[The request] Output all of the records below as a Markdown table with the columns No. and Line. Give each nonblank line its own row and number the rows in order.

[Records from a dataset]
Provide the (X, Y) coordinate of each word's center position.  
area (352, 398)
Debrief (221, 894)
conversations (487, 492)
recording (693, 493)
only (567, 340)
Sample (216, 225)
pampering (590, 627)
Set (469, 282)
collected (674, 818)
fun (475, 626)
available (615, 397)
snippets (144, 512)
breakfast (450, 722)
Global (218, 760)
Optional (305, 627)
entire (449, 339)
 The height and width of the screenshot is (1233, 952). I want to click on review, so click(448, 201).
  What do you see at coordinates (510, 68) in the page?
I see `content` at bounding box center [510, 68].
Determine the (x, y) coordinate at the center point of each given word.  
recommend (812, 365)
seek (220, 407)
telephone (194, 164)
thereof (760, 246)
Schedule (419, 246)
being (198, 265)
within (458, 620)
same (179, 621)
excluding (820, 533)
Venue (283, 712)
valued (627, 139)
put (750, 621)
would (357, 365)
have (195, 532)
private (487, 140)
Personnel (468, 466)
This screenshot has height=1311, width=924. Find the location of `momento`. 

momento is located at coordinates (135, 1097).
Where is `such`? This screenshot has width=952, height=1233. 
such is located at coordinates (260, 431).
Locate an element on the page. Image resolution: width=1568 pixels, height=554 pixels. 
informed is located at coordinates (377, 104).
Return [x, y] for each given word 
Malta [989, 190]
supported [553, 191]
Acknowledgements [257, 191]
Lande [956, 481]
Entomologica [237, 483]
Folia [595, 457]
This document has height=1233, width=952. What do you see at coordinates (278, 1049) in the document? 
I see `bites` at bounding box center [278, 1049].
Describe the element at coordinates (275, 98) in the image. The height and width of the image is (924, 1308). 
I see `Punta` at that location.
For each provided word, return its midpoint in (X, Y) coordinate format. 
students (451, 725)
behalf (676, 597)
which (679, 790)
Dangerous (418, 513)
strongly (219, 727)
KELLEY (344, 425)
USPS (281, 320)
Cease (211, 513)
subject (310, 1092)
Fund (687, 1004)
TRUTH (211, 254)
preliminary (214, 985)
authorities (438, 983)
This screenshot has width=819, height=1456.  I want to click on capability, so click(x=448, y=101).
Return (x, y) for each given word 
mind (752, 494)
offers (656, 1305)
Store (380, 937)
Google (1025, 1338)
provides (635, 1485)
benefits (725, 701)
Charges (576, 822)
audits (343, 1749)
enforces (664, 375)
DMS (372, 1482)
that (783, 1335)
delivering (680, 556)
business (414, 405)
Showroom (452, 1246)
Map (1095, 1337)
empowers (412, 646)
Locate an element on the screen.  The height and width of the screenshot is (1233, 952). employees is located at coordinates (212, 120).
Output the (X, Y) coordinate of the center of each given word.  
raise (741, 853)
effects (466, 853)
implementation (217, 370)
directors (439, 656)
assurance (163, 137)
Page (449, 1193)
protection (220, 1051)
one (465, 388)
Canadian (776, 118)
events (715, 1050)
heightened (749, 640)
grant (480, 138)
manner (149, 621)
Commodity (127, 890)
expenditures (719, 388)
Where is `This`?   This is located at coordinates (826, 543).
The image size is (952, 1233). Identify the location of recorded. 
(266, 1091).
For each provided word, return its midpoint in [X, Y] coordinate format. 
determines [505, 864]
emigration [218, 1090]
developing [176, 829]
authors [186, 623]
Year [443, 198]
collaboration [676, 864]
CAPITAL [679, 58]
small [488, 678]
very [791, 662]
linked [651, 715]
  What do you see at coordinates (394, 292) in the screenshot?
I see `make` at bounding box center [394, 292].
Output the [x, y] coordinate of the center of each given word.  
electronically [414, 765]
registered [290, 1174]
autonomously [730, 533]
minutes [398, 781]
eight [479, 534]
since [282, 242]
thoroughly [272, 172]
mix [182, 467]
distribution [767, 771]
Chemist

[Solution to the exercise]
| No. | Line |
|---|---|
| 1 | Provide the (X, Y) coordinate of each word's center position.   |
| 2 | area (352, 398) |
| 3 | Debrief (221, 894) |
| 4 | conversations (487, 492) |
| 5 | recording (693, 493) |
| 6 | only (567, 340) |
| 7 | Sample (216, 225) |
| 8 | pampering (590, 627) |
| 9 | Set (469, 282) |
| 10 | collected (674, 818) |
| 11 | fun (475, 626) |
| 12 | available (615, 397) |
| 13 | snippets (144, 512) |
| 14 | breakfast (450, 722) |
| 15 | Global (218, 760) |
| 16 | Optional (305, 627) |
| 17 | entire (449, 339) |
| 18 |  The height and width of the screenshot is (1233, 952). I want to click on review, so click(448, 201). |
| 19 |   What do you see at coordinates (510, 68) in the page? |
| 20 | I see `content` at bounding box center [510, 68]. |
| 21 | Determine the (x, y) coordinate at the center point of each given word.   |
| 22 | recommend (812, 365) |
| 23 | seek (220, 407) |
| 24 | telephone (194, 164) |
| 25 | thereof (760, 246) |
| 26 | Schedule (419, 246) |
| 27 | being (198, 265) |
| 28 | within (458, 620) |
| 29 | same (179, 621) |
| 30 | excluding (820, 533) |
| 31 | Venue (283, 712) |
| 32 | valued (627, 139) |
| 33 | put (750, 621) |
| 34 | would (357, 365) |
| 35 | have (195, 532) |
| 36 | private (487, 140) |
| 37 | Personnel (468, 466) |
| 38 | This screenshot has height=1311, width=924. Find the location of `momento`.  |
| 39 | momento is located at coordinates (135, 1097). |
| 40 | Where is `such`? This screenshot has width=952, height=1233.  |
| 41 | such is located at coordinates (260, 431). |
| 42 | Locate an element on the page. Image resolution: width=1568 pixels, height=554 pixels.  |
| 43 | informed is located at coordinates (377, 104). |
| 44 | Return [x, y] for each given word  |
| 45 | Malta [989, 190] |
| 46 | supported [553, 191] |
| 47 | Acknowledgements [257, 191] |
| 48 | Lande [956, 481] |
| 49 | Entomologica [237, 483] |
| 50 | Folia [595, 457] |
| 51 | This document has height=1233, width=952. What do you see at coordinates (278, 1049) in the document?  |
| 52 | I see `bites` at bounding box center [278, 1049]. |
| 53 | Describe the element at coordinates (275, 98) in the image. The height and width of the image is (924, 1308).  |
| 54 | I see `Punta` at that location. |
| 55 | For each provided word, return its midpoint in (X, Y) coordinate format.  |
| 56 | students (451, 725) |
| 57 | behalf (676, 597) |
| 58 | which (679, 790) |
| 59 | Dangerous (418, 513) |
| 60 | strongly (219, 727) |
| 61 | KELLEY (344, 425) |
| 62 | USPS (281, 320) |
| 63 | Cease (211, 513) |
| 64 | subject (310, 1092) |
| 65 | Fund (687, 1004) |
| 66 | TRUTH (211, 254) |
| 67 | preliminary (214, 985) |
| 68 | authorities (438, 983) |
| 69 | This screenshot has width=819, height=1456.  I want to click on capability, so click(x=448, y=101). |
| 70 | Return (x, y) for each given word  |
| 71 | mind (752, 494) |
| 72 | offers (656, 1305) |
| 73 | Store (380, 937) |
| 74 | Google (1025, 1338) |
| 75 | provides (635, 1485) |
| 76 | benefits (725, 701) |
| 77 | Charges (576, 822) |
| 78 | audits (343, 1749) |
| 79 | enforces (664, 375) |
| 80 | DMS (372, 1482) |
| 81 | that (783, 1335) |
| 82 | delivering (680, 556) |
| 83 | business (414, 405) |
| 84 | Showroom (452, 1246) |
| 85 | Map (1095, 1337) |
| 86 | empowers (412, 646) |
| 87 | Locate an element on the screen.  The height and width of the screenshot is (1233, 952). employees is located at coordinates (212, 120). |
| 88 | Output the (X, Y) coordinate of the center of each given word.   |
| 89 | raise (741, 853) |
| 90 | effects (466, 853) |
| 91 | implementation (217, 370) |
| 92 | directors (439, 656) |
| 93 | assurance (163, 137) |
| 94 | Page (449, 1193) |
| 95 | protection (220, 1051) |
| 96 | one (465, 388) |
| 97 | Canadian (776, 118) |
| 98 | events (715, 1050) |
| 99 | heightened (749, 640) |
| 100 | grant (480, 138) |
| 101 | manner (149, 621) |
| 102 | Commodity (127, 890) |
| 103 | expenditures (719, 388) |
| 104 | Where is `This`?   This is located at coordinates (826, 543). |
| 105 | The image size is (952, 1233). Identify the location of recorded.  |
| 106 | (266, 1091). |
| 107 | For each provided word, return its midpoint in [X, Y] coordinate format.  |
| 108 | determines [505, 864] |
| 109 | emigration [218, 1090] |
| 110 | developing [176, 829] |
| 111 | authors [186, 623] |
| 112 | Year [443, 198] |
| 113 | collaboration [676, 864] |
| 114 | CAPITAL [679, 58] |
| 115 | small [488, 678] |
| 116 | very [791, 662] |
| 117 | linked [651, 715] |
| 118 |   What do you see at coordinates (394, 292) in the screenshot? |
| 119 | I see `make` at bounding box center [394, 292]. |
| 120 | Output the [x, y] coordinate of the center of each given word.   |
| 121 | electronically [414, 765] |
| 122 | registered [290, 1174] |
| 123 | autonomously [730, 533] |
| 124 | minutes [398, 781] |
| 125 | eight [479, 534] |
| 126 | since [282, 242] |
| 127 | thoroughly [272, 172] |
| 128 | mix [182, 467] |
| 129 | distribution [767, 771] |
| 130 | Chemist |